Sunday, 3 June 2012

Gene Detection

Hi, I’m Nikki Rezk and on I found an article named “Blood Tests Won’t Stop Gene Cheats,” written by Andy Coghlan. The article was released recently and discusses the discovery of muscle-boosting genes that, if used by athletes for the purpose of performance enhancement, would be undetectable in both blood and urine tests. This is alarming as it opens a whole new window in the sport industry, by which professional athletes may be able to cheat their way to the top, by implementing genes to illicitly and unethically strengthen their muscles. An investigation into gene doping, carried out on lab mice, was found to show that the process could dramatically strengthen the muscles, and consequently improve the athletic performance, of these mice without it being detected in blood or urine tests.

Mauro Giacca, a scientist from a genetic engineering centre in Italy, undertook this investigation. Giacca was commissioned to perform this research by the Word Anti-Doping Agency in preparation for the Olympics, due to the startling discovery of gene doping. Specific muscle-boosting genes such as IGF-1 were thought to make muscles grow rapidly and work far more efficiently.

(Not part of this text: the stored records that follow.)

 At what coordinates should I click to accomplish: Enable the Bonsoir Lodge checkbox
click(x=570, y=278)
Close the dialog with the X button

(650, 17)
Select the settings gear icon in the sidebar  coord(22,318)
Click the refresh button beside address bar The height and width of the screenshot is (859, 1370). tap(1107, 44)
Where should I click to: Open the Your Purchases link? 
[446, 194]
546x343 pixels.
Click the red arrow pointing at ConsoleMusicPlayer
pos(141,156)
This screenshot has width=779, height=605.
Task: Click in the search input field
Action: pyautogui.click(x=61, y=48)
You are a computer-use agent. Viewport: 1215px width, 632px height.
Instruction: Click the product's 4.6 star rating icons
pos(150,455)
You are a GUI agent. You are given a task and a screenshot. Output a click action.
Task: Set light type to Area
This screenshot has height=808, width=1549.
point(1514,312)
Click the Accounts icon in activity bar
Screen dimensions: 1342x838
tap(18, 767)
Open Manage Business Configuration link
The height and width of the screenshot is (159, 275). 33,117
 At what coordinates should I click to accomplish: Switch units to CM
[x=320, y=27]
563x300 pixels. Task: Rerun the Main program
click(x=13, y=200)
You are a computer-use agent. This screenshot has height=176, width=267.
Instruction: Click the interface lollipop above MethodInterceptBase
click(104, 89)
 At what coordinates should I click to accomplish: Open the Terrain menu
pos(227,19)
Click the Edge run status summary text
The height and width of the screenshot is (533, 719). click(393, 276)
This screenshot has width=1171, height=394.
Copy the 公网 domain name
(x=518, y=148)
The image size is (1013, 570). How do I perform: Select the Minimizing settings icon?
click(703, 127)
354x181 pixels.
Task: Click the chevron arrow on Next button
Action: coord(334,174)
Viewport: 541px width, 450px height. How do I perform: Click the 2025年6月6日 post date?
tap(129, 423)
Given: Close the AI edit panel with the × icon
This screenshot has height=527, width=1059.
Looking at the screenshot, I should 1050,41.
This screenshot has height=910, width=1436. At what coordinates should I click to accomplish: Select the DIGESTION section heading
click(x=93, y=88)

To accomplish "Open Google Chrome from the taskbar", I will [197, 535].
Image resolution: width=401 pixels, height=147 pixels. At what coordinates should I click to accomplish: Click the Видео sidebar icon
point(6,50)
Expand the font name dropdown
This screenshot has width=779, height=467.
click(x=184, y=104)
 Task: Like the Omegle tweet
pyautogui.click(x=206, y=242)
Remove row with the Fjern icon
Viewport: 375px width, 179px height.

Giacca tested the effects of this gene on two test mice groups. He had to inject the mice with a virus for the gene to implant into their muscle cells. So both teams were injected with the virus, but only one with the muscle-boosting gene. The physical ability of both teams was tested, and it was found that the doped mice swam 3 times the distance of that of the control group. Also, a muscle autopsy was done on the mice, which showed that the IGF-1 gene triggered 10 times the normal protein production rate in the muscles. Both the gene and the virus were detected in the muscle autopsy, but it was found that the virus, the gene and the protein that was produced was nowhere to be found in the blood and urine tests. These staggering results show that there may be a method whereby humans, including athletes may gene dope their muscles to improve physical performance and there would be no way of detecting it!

Fortunately, implanting muscle-boosting genes is still very complicated and technically challenging; so it is highly doubtful that athletes will use illicit gene implantation in the near future. Unfortunately, muscle biopsies cannot be done on athletes before competitions, as it is unwarranted and unethical, being a very physically straining operation that would impact on athletic performance. Scientists are now struggling and researching to find ways that these genes can be detected in blood or urine samples, so that high profile sport competitions, such as the Olympics can remain fair and ethical for all competitors.